Oh, if we could but keep the purity of the soul! but sense is the giant which fetters us and gains the victory. We have dim perceptions of the pure and elevated spiritual world. We truly walk by sight, and not by faith.

"Mere descriptive poets may be compared to those who have shrewdness enough to copy the best sets of hieroglyphics, but who have not skill enough to give to them more than a partial interpretation. They decipher enough to know that the writing has much fine meaning, which, as it pleases themselves, may also give pleasure to others. The reflective poet is one who deciphers the writing which he copies, appropriates its truth to himself, and makes it a part of his own existence ; and when he gives it to the world, he adds to it his own glorious comments and illustrations, and thus makes others feel like himself. And yet the highest and brightest world in which the poet exists cannot be shown to another. It is incommunicable. If in his spirit he reaches the high peaks of the Himalaya, he can bring none there with him; and should he know there are others there, the rarity of the air prevents any communication.

"June 6th, Gourock.—My journal has been sadly neglected, and that too at a time when sunshine and cloud have not been unfrequent in my trivial history.
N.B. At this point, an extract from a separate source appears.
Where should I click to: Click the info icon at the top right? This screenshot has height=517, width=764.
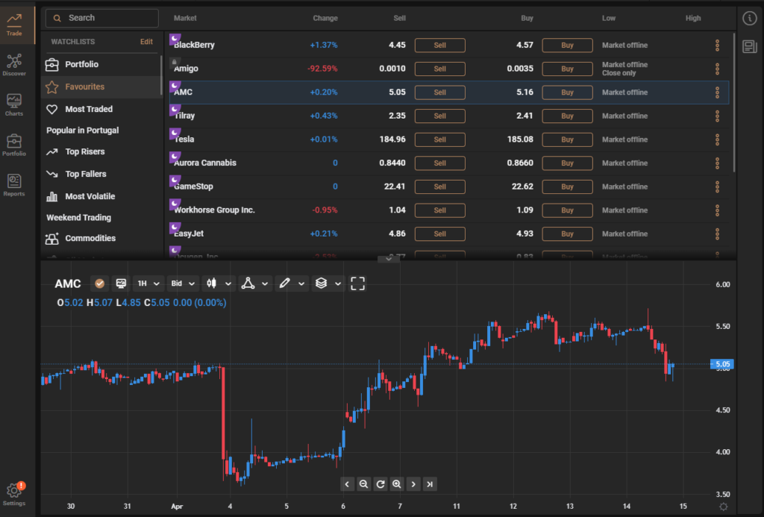point(750,18)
"I finished my college labours by getting the essay prize—not much, in truth ; but I shall not venture to express my little opinion of prizes. They a test of talent or labour—bah! Last winter was, however, a useful one to me. How different from the one before—hardly an ounce of the ideal, and a ton of the real.
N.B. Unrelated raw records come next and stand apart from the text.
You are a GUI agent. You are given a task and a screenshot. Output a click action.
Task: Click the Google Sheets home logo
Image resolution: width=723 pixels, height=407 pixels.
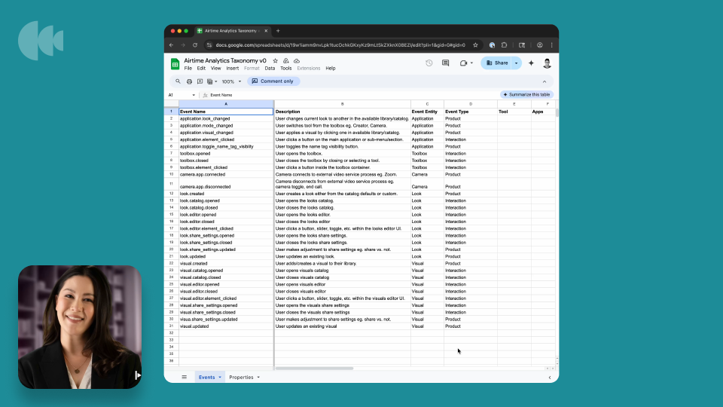[x=175, y=64]
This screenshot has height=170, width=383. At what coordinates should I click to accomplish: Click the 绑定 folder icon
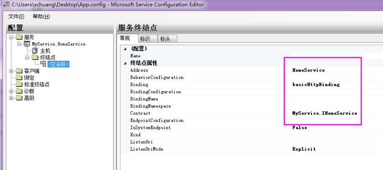[19, 78]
"After 1st of May I came down here, where I staid for a short time, until I went to the Assembly on the 16th, when my father was Moderator. When I think of that fortnight, my head is filled with a confused mass of speeches, dinners, suppers, breakfasts, crowded houses, familiar faces, old acquaintances, and all that makes an assemby interesting and tiresome to one who is in the middle of the bustle. I became acquainted with a great many people—the most interesting was Dr. Cooke, of Belfast—a splendid man, who, I think, beats Chalmers in thinking, and equals him in genius. The concluding scene of the Assembly is the finest thing I ever saw—the whole clergy and people singing a psalm, and praying for the peace of Jerusalem ! Grieved on my return to find poor Mary so unwell: for my own part I have little hope.

"To-morrow I start for the Highlands, intending, God willing, to return in a month. Into Thy hands I commit myself.

"Fiunary, 8th.—The name, which stares me in the face, alone convinces me that I am here. Against this I have a thousand melancholy feelings to persuade me that I am not. Yes, it is so : for the first time in my life, I have walked up the 'brae face' without a smile upon my face. The past was too vividly present—when a revered old man was blessed in his old age by a large and dear family—when my own days, young though I be, were yet 'clothed in no earthly light,' and had all the 'glory of a dream,' and myself the object of ' kind words, kind looks, and tender greetings.'

"It is a solemn thing when the faces and voices of the lost and gone are vividly recalled—when chambers are again peopled by their former inmates —and when you start to find it all a dream;—that what was life is now death!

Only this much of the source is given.